ReplyDeleteI have visited Renishaw to go round the gardens a few years ago, which are very attractive. I will be visiting again in 2016 with the Leicestershire and Rutland Garden Trust. The book sounds an excellent read before the visit. If nothing else Edith took a striking photo and Osbert's books had good dust jackets.
ReplyDeleteThe fate of many of the Bright Young Things was to grow old when they became neither young or so bright. Stephen Tenant in particular never really came to terms with becoming older. There was quite a good documentary on the Bright Young Things that is occasionally repeated on BBC4.

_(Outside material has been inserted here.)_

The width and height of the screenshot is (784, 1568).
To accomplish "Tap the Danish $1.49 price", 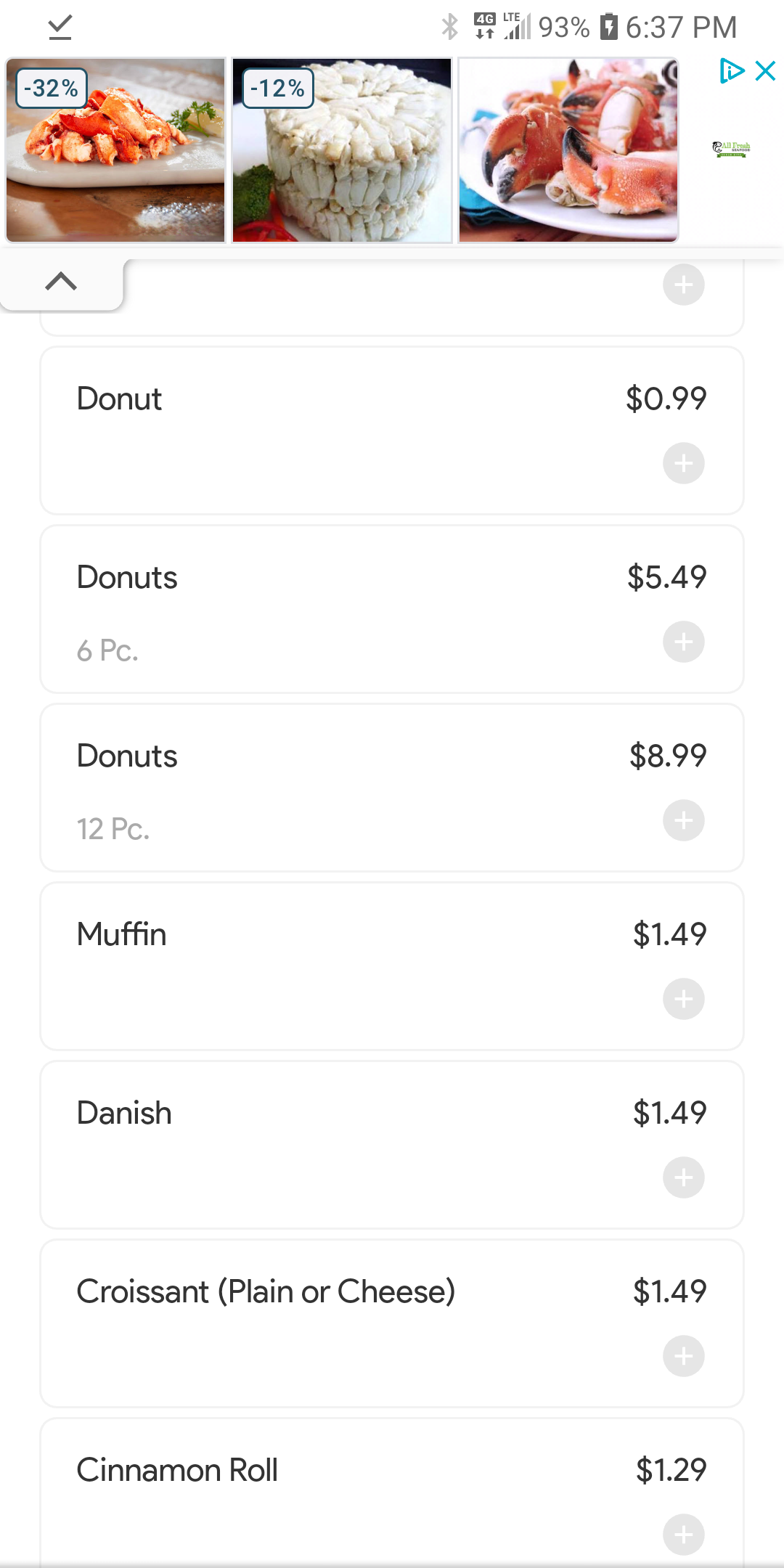I will (x=669, y=1113).
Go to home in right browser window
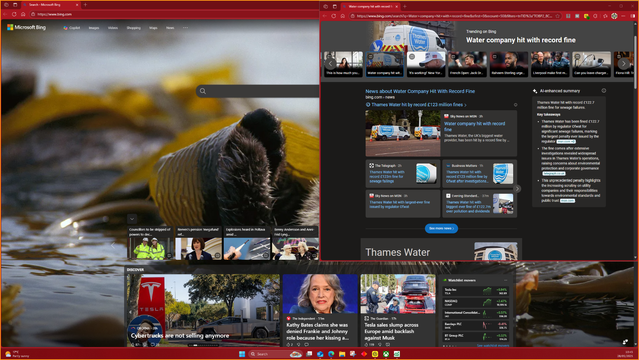Screen dimensions: 639x360 343,16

Two legacies of the Sitwell siblings that I think of are, first, Sargent's portrait of them with their father and, secondly and less flatteringly, the quantities of Osbert's memoirs that I used to see in second-hand bookshops. Apparently this is what Osbert put in his Who's Who entry:
ReplyDelete"For the past 30 years has conducted, in conjunction with his brother and sister, a series of skirmishes and hand-to-hand battles against the Philistine. Though outnumbered, has occasionally succeeded in denting the line, though not without damage to himself."
Thank you for such an interesting review.
Christopher
www.christopherbellew.com
Thank you both for your comments. I too remember seeing many copies of Osbert's memoirs (with, yes, those striking dust jackets) in secondhand bookshops. The various volumes must have sold quite well, then got turned out in large numbers.
ReplyDeleteThe trio (especially Osbert and Edith) did indeed often think of their lives as battles against the Philistine(s). Some in the arts (especially John Piper and William Walton) benefitted greatly from this activity. Anyone who likes Piper's and Walton's work, as I do, is in their debt for this at least.